Aller au contenu

Le Robinson suisse/XX

La bibliothèque libre.
Traduction par Anatole Bordot.
Morizot (p. 185-192).

CHAPITRE XX

Je commence à construire ma pirogue avec l’écorce d’un chêne. — Le pin de la Virginie ou pin à trois feuilles. — Nous mettons une partie de notre demeure à l’abri de l’invasion des buffles au moyen d’une palissade et de retranchements. — La cabane de l’Ermitage. — J’achève la pirogue. — Le jeune taureau. — Comment les Cafres dressent leurs taureaux combattants et gardiens. — Les tapis de poil de chèvre. — Nos occupations pendant la saison des pluies : la musique, le tour, l’escrime, la danse, les exercices gymnastiques.


La seconde métairie achevée, je me mis de nouveau à la recherche d’un arbre propre à faire une pirogue ; je trouvai enfin une sorte de chêne à glands plus petits que ceux de l’Europe, à écorce plus serrée et assez semblable à du liège, à tronc droit et dépourvu de branches. Je me décidai pour cet arbre ; il avait environ dix-huit à vingt pieds de haut sur cinq pieds de diamètre dans sa moyenne grosseur.

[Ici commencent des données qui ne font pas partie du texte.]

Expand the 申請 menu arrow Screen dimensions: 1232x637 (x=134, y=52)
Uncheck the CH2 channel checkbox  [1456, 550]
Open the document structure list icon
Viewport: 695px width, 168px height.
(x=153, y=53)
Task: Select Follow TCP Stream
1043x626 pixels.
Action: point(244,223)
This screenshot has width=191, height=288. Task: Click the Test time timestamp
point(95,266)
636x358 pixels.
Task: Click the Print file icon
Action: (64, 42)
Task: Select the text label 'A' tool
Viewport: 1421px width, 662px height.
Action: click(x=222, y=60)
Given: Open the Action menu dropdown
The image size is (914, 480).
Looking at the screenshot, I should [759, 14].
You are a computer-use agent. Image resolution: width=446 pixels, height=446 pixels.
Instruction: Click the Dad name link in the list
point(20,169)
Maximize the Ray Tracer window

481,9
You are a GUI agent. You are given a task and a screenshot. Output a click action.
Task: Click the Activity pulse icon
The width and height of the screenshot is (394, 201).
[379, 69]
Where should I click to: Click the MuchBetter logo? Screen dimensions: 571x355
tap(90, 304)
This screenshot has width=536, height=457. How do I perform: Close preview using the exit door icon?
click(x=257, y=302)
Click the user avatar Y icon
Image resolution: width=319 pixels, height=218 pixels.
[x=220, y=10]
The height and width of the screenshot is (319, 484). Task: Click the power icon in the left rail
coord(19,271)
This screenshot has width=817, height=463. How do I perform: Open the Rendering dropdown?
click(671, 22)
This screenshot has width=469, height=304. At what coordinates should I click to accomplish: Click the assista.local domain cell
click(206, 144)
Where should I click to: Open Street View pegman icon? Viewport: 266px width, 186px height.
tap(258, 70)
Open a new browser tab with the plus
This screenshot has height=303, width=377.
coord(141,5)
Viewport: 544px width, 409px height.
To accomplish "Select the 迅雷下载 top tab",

Ce n’était pas, on le pense bien, une chose facile que d’enlever tout d’une pièce un morceau d’écorce d’une pareille dimension. Après avoir attaché aux premières branches notre échelle de corde, Fritz put scier en rond assez commodément l’écorce jusqu’à l’aubier ; j’en fis autant, de mon côté, à la base du tronc ; puis nous enlevâmes perpendiculairement d’un cercle à l’autre une bande large de deux ou trois doigts, et nous pûmes alors séparer l’écorce de l’arbre avec des coins de fer ; grande fut notre joie quand nous l’eûmes posée entière, sans la moindre brisure, sur l’herbe ; pendant qu’elle était fraîche et flexible, nous nous mîmes à la travailler. Mes fils pensaient qu’il suffisait d’attacher un morceau de planche à chaque extrémité, pour en faire une chaloupe ; moi, je voulais quelque chose de plus élégant, de plus gracieux et de plus léger.

Je fis d’abord avec ma scie une fente d’environ cinq pieds à chaque bout du rouleau, dans le sens de la longueur, et je rejoignis les deux parties ainsi séparées en les croisant l’une sur l’autre. Elles prirent, de cette manière, l’une la forme d’une proue, l’autre d’une poupe. Les clous, le goudron et la corde furent employés à cet effet ; à l’aide de forts bâtons, placés en travers à égale distance, je maintins un écartement suffisant entre les bords de la pirogue ; mais il me manquait, pour l’achever, plusieurs choses indispensables : j’envoyai donc de nouveau Fritz et Jack à Falkenhorst, chercher notre petite charrette, sur laquelle je voulais transporter à notre domicile ma pirogue afin de la terminer à loisir.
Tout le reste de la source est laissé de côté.